§ Do this
Starting at the line that has "Describe the element at coordinates (101, 366)" and stopping after the line that has "center [1494, 14].", write out those lines again with "coordinates" renamed to "position" and every other character unchanged.

********

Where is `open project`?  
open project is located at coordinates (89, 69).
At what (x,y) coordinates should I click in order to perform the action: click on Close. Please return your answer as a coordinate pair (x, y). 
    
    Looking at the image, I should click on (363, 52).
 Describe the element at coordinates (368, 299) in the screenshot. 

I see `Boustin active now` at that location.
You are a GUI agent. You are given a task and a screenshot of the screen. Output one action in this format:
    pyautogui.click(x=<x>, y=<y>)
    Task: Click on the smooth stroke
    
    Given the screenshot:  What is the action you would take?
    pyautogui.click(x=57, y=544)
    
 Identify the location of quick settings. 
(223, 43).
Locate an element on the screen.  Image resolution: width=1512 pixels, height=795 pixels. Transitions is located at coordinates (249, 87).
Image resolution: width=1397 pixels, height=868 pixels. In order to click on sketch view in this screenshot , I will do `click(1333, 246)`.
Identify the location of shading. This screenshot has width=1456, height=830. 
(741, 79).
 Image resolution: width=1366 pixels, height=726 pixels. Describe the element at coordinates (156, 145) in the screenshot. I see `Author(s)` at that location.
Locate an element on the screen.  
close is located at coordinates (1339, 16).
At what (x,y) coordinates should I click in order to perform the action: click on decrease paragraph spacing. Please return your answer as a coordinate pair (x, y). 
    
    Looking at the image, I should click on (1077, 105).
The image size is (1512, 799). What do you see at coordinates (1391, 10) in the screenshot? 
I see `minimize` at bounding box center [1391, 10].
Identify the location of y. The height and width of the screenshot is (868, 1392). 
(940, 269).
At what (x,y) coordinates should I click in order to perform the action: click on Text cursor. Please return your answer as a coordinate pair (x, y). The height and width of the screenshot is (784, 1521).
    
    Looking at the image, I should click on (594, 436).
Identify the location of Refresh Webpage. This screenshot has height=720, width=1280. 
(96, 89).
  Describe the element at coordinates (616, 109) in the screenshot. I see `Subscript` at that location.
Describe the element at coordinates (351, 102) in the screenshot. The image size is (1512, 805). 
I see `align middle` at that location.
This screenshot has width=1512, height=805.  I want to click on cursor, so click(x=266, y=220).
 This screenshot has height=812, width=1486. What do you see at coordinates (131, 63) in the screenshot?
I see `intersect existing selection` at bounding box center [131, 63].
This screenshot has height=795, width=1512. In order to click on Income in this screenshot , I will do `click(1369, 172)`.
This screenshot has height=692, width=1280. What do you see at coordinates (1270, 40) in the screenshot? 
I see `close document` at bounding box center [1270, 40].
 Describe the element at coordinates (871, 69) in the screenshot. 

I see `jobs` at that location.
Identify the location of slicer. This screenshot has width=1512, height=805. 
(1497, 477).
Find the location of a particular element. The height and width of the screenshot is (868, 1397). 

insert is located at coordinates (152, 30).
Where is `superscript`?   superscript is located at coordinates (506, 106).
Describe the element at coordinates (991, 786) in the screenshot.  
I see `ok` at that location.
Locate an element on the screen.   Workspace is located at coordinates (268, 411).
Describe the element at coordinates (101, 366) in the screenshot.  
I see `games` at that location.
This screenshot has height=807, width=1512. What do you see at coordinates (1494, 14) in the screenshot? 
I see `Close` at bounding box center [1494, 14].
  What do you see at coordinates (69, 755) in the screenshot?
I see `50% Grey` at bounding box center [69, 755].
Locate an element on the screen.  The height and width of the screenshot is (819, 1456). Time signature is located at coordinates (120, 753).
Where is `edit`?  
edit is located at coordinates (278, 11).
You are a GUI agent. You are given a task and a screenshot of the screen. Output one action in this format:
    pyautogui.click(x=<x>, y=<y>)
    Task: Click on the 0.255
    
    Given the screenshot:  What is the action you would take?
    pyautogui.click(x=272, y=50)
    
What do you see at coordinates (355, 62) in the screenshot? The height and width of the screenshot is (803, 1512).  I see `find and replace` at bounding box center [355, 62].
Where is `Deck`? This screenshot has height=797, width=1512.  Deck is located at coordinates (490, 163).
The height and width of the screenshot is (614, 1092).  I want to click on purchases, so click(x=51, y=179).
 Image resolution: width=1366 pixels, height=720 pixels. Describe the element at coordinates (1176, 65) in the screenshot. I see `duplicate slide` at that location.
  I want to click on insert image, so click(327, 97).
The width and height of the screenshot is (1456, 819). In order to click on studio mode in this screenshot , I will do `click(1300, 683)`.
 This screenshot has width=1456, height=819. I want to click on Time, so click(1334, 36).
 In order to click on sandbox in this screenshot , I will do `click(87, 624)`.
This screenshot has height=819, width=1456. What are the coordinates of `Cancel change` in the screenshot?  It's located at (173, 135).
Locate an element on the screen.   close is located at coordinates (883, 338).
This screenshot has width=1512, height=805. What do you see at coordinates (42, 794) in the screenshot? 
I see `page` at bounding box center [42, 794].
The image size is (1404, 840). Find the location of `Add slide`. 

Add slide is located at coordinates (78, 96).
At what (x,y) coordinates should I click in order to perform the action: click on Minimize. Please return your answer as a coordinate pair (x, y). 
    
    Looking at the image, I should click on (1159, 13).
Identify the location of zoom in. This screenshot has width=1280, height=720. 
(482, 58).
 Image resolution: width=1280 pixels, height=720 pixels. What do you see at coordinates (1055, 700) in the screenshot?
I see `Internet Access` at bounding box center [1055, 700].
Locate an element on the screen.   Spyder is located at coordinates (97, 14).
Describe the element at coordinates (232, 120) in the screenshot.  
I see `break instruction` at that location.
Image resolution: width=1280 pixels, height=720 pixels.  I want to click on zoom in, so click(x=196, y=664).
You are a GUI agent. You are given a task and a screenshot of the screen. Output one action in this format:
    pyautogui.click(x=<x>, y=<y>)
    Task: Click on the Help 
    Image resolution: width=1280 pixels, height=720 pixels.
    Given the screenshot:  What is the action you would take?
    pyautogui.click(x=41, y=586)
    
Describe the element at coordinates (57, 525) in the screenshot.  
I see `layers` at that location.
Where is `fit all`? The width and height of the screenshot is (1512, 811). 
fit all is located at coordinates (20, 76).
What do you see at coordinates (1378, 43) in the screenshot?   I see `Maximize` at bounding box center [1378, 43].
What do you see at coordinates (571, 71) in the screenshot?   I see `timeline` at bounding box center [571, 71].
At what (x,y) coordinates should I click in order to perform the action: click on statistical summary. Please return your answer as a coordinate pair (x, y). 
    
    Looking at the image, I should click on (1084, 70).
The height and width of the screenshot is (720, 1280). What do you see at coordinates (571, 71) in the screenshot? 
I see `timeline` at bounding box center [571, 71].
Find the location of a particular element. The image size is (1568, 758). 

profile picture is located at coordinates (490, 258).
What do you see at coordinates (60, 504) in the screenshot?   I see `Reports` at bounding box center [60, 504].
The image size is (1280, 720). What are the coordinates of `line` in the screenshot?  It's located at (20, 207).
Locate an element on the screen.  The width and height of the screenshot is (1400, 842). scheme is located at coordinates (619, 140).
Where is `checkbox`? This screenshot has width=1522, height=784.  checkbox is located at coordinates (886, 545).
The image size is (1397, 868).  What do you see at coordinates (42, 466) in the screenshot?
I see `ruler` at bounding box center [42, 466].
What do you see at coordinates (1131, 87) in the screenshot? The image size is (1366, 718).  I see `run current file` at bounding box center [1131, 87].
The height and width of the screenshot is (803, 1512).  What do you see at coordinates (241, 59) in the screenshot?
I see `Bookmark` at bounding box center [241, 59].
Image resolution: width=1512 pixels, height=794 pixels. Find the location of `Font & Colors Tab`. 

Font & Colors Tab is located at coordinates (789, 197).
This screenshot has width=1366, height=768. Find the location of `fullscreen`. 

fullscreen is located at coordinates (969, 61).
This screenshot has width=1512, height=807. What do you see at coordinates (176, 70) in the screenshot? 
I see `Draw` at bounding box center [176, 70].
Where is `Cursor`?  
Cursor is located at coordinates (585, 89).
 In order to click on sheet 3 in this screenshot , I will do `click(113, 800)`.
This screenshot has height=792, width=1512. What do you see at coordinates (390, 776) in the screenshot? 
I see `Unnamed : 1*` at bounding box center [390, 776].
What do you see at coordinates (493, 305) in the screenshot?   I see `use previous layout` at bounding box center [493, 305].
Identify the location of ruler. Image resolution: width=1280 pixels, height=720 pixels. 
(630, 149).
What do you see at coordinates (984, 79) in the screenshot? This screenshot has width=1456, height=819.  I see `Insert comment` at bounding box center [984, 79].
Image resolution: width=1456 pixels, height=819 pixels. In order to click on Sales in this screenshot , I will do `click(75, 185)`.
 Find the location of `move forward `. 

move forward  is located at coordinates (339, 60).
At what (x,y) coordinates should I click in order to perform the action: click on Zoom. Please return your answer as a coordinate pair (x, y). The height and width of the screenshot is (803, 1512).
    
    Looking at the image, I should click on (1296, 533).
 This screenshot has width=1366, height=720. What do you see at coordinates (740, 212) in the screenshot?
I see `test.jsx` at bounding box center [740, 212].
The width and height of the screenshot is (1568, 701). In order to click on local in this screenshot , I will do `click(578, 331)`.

********

§ Correct result
Describe the element at position (101, 366) in the screenshot.  
I see `games` at that location.
This screenshot has height=807, width=1512. What do you see at position (1494, 14) in the screenshot? 
I see `Close` at bounding box center [1494, 14].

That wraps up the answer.